Osteopathic medicine students gain relevant, hands-on experience in the Standardized Performance Assessment Laboratory (SPAL).
SPAL uses simulated patients who are trained and compensated to play the role of actual patients. These patients give students the opportunity to practice communication skills and be assessed on their clinical skills in a controlled environment.

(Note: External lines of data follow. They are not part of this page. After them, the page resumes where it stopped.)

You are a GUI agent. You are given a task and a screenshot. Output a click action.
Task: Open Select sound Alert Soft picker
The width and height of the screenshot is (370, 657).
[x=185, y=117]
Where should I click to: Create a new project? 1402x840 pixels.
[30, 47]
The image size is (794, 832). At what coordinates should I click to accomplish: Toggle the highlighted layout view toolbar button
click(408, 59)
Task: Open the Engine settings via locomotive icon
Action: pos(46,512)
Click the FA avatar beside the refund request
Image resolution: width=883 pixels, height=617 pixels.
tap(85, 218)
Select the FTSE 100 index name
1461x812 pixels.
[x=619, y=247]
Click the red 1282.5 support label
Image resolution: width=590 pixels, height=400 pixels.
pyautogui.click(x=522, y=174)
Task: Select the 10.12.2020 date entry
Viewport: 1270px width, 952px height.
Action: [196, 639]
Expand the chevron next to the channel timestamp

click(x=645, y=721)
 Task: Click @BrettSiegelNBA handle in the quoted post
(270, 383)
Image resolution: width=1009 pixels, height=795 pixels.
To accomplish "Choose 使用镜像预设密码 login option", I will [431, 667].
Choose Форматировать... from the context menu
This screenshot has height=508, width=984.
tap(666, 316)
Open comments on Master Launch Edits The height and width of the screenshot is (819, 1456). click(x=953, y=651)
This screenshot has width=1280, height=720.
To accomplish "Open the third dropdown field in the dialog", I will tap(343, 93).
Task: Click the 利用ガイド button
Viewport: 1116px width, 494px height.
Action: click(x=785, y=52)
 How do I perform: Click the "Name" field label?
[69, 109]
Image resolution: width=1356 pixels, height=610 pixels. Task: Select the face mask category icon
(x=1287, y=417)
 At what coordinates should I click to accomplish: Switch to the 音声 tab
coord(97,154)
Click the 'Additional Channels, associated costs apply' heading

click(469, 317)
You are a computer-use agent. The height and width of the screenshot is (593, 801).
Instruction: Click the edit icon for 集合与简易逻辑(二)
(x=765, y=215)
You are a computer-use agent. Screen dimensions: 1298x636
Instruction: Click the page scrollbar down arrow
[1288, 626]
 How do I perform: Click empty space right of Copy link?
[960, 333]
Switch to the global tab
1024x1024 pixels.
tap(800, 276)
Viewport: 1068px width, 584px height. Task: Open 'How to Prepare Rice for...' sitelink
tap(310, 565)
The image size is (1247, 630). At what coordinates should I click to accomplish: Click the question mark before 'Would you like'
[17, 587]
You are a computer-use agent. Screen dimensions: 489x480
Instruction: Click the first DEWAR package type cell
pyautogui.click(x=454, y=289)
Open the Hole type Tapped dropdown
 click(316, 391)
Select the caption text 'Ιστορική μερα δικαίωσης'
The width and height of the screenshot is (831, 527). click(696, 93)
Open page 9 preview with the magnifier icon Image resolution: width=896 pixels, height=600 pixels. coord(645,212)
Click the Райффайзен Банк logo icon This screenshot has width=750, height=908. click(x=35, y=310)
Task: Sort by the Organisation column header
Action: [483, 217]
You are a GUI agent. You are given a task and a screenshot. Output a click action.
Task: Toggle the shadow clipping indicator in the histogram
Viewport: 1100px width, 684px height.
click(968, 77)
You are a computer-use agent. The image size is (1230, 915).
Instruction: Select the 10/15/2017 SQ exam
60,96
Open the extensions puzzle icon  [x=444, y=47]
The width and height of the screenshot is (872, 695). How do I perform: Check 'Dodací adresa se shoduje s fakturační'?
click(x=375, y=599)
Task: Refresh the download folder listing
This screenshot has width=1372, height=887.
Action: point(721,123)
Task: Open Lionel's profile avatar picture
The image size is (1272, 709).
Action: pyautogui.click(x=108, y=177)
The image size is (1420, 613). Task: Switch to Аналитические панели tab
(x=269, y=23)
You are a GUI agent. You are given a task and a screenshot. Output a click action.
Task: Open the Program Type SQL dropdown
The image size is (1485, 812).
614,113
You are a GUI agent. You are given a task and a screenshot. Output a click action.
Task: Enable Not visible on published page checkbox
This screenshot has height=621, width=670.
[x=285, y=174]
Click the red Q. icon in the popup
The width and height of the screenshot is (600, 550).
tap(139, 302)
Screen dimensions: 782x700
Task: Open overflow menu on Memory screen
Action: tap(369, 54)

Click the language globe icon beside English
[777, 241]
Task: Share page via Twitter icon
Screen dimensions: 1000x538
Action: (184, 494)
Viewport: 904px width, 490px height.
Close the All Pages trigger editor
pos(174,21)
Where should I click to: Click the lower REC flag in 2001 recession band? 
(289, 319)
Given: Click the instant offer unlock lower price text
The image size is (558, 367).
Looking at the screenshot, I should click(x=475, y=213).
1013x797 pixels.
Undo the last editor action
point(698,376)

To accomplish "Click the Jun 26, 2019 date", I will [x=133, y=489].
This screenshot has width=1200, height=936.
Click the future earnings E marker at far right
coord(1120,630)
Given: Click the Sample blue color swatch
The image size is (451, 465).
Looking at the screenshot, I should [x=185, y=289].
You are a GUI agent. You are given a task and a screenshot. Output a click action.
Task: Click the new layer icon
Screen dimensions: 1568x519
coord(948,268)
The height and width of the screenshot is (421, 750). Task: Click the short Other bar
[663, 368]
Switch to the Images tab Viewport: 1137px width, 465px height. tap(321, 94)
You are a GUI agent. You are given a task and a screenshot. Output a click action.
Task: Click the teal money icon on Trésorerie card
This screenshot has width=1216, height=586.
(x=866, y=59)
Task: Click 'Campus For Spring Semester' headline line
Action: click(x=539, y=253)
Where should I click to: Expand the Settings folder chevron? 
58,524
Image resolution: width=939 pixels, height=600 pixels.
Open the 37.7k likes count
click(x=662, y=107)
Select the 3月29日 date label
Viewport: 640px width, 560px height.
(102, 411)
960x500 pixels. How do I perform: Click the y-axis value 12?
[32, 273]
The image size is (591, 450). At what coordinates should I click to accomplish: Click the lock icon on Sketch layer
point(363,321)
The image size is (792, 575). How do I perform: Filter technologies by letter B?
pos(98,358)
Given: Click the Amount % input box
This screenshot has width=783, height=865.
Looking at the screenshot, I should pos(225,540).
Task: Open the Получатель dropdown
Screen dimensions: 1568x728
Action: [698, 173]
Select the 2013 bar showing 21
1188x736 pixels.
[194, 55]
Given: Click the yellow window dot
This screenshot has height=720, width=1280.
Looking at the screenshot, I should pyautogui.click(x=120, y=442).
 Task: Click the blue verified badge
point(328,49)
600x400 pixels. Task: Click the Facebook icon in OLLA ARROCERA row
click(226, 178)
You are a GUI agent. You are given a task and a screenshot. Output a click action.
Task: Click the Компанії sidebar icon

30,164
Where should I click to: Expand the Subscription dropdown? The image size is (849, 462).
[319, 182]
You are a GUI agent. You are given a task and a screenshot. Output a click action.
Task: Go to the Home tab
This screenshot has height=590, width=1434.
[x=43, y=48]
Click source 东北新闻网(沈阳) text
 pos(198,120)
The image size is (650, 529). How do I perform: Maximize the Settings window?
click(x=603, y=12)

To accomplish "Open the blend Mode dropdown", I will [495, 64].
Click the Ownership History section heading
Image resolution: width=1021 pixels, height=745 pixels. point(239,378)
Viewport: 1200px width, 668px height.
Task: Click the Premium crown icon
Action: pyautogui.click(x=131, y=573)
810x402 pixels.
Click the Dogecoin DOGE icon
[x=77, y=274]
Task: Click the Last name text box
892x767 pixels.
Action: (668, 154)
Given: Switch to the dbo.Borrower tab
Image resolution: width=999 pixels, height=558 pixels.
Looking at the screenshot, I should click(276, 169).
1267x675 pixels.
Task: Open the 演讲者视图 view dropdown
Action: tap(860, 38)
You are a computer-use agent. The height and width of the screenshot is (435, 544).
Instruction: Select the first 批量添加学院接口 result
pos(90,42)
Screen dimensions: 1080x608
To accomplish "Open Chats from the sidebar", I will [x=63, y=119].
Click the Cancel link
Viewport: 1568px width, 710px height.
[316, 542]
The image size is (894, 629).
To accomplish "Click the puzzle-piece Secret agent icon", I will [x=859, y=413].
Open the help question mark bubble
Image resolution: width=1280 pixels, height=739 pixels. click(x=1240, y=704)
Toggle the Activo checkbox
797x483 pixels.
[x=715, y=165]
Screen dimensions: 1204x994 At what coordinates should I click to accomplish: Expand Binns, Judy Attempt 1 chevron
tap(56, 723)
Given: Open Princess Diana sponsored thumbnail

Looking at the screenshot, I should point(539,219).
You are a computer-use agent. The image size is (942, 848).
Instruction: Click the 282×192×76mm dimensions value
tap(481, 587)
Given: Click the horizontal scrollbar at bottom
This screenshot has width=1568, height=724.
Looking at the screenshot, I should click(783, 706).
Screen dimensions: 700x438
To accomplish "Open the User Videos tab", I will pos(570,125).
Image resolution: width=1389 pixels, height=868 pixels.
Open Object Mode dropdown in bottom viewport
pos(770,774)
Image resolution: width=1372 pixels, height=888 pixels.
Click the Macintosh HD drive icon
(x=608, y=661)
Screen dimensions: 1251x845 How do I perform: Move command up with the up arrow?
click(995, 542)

SPAL lets faculty assess students’ skills, attitudes and provider/patient relationships in a real-world setting.
Patient encounters
First-year D.O. students have four SPAL practicals, second-year D.O. students have ten SPAL practicals and third-year D.O. students have a clinical skills evaluation.
SPAL facility
- 12 clinical examination rooms – each equipped with a digital audio/video camera, intercom system, one-way glass for observation and two computers for faculty and SPs to complete evaluations
- Control room – where all 12 rooms are timed, monitored and video captured
- Rooms for post-encounter documentation and debriefing
- Video streaming – allows students to view and critique their own encounters online while on campus
- More than 80 standardized patients
- More than 100 developed cases and about 5,000 student/patient encounters a year
How does SPAL benefit students?
I greatly appreciate this experience. My skills were definitely enhanced, and I am confident they will be helpful in the clinical years. I do not know of any other experience that would have better prepared me for the next two years. The SPAL lab is one of the most valuable pieces of my medical education. It allowed me to put into practice the things I have read in texts and seen in shadowing experiences. Thank you so much for all of your hard work.
I am completely satisfied with the quality of this program and how it has prepared me for rotations. This is a model to all physical diagnosis programs. Thank you to all those who made this experience possible. Excellent learning tool. I hope this will be carried on into the future.